# TASK STATEMENT
Give every line of the items below as a Markdown table with two columns, Row and Line. Number the rows in order and leave out blank lines.
[start]
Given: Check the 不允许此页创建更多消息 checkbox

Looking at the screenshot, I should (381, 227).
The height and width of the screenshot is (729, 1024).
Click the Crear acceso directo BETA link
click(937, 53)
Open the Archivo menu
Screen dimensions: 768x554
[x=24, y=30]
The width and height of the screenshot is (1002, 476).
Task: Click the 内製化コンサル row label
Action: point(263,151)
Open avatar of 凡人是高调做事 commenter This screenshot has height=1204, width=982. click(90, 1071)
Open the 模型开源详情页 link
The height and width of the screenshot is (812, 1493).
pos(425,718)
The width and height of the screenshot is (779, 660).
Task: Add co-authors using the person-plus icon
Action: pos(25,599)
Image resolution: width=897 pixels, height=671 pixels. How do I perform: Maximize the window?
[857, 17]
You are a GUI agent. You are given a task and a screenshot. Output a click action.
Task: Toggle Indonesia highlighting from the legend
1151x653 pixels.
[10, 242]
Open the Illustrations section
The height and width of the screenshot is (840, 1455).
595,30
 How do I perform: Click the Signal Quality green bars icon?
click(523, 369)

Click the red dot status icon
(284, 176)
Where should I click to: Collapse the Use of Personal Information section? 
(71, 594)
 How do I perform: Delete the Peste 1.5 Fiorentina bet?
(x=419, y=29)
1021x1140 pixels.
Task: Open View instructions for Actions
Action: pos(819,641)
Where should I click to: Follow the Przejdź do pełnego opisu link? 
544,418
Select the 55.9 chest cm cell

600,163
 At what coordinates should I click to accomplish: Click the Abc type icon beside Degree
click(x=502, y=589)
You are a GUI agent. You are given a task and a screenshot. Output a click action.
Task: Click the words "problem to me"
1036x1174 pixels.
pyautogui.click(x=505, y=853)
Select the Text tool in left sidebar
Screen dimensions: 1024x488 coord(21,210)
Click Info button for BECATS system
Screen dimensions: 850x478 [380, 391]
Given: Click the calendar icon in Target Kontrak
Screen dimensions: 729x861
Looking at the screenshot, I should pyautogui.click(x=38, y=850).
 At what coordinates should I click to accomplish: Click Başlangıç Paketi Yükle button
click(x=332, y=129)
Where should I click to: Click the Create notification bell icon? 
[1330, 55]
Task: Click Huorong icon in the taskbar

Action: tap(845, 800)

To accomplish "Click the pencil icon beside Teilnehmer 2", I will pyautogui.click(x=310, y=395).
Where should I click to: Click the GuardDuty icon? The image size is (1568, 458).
[end]
# EXERCISE RESPONSE
| Row | Line |
|---|---|
| 1 | Given: Check the 不允许此页创建更多消息 checkbox |
| 2 | Looking at the screenshot, I should (381, 227). |
| 3 | The height and width of the screenshot is (729, 1024). |
| 4 | Click the Crear acceso directo BETA link |
| 5 | click(937, 53) |
| 6 | Open the Archivo menu |
| 7 | Screen dimensions: 768x554 |
| 8 | [x=24, y=30] |
| 9 | The width and height of the screenshot is (1002, 476). |
| 10 | Task: Click the 内製化コンサル row label |
| 11 | Action: point(263,151) |
| 12 | Open avatar of 凡人是高调做事 commenter This screenshot has height=1204, width=982. click(90, 1071) |
| 13 | Open the 模型开源详情页 link |
| 14 | The height and width of the screenshot is (812, 1493). |
| 15 | pos(425,718) |
| 16 | The width and height of the screenshot is (779, 660). |
| 17 | Task: Add co-authors using the person-plus icon |
| 18 | Action: pos(25,599) |
| 19 | Image resolution: width=897 pixels, height=671 pixels. How do I perform: Maximize the window? |
| 20 | [857, 17] |
| 21 | You are a GUI agent. You are given a task and a screenshot. Output a click action. |
| 22 | Task: Toggle Indonesia highlighting from the legend |
| 23 | 1151x653 pixels. |
| 24 | [10, 242] |
| 25 | Open the Illustrations section |
| 26 | The height and width of the screenshot is (840, 1455). |
| 27 | 595,30 |
| 28 |  How do I perform: Click the Signal Quality green bars icon? |
| 29 | click(523, 369) |
| 30 | Click the red dot status icon |
| 31 | (284, 176) |
| 32 | Where should I click to: Collapse the Use of Personal Information section?  |
| 33 | (71, 594) |
| 34 |  How do I perform: Delete the Peste 1.5 Fiorentina bet? |
| 35 | (x=419, y=29) |
| 36 | 1021x1140 pixels. |
| 37 | Task: Open View instructions for Actions |
| 38 | Action: pos(819,641) |
| 39 | Where should I click to: Follow the Przejdź do pełnego opisu link?  |
| 40 | 544,418 |
| 41 | Select the 55.9 chest cm cell |
| 42 | 600,163 |
| 43 |  At what coordinates should I click to accomplish: Click the Abc type icon beside Degree |
| 44 | click(x=502, y=589) |
| 45 | You are a GUI agent. You are given a task and a screenshot. Output a click action. |
| 46 | Task: Click the words "problem to me" |
| 47 | 1036x1174 pixels. |
| 48 | pyautogui.click(x=505, y=853) |
| 49 | Select the Text tool in left sidebar |
| 50 | Screen dimensions: 1024x488 coord(21,210) |
| 51 | Click Info button for BECATS system |
| 52 | Screen dimensions: 850x478 [380, 391] |
| 53 | Given: Click the calendar icon in Target Kontrak |
| 54 | Screen dimensions: 729x861 |
| 55 | Looking at the screenshot, I should pyautogui.click(x=38, y=850). |
| 56 |  At what coordinates should I click to accomplish: Click Başlangıç Paketi Yükle button |
| 57 | click(x=332, y=129) |
| 58 | Where should I click to: Click the Create notification bell icon?  |
| 59 | [1330, 55] |
| 60 | Task: Click Huorong icon in the taskbar |
| 61 | Action: tap(845, 800) |
| 62 | To accomplish "Click the pencil icon beside Teilnehmer 2", I will pyautogui.click(x=310, y=395). |
| 63 | Where should I click to: Click the GuardDuty icon? The image size is (1568, 458). |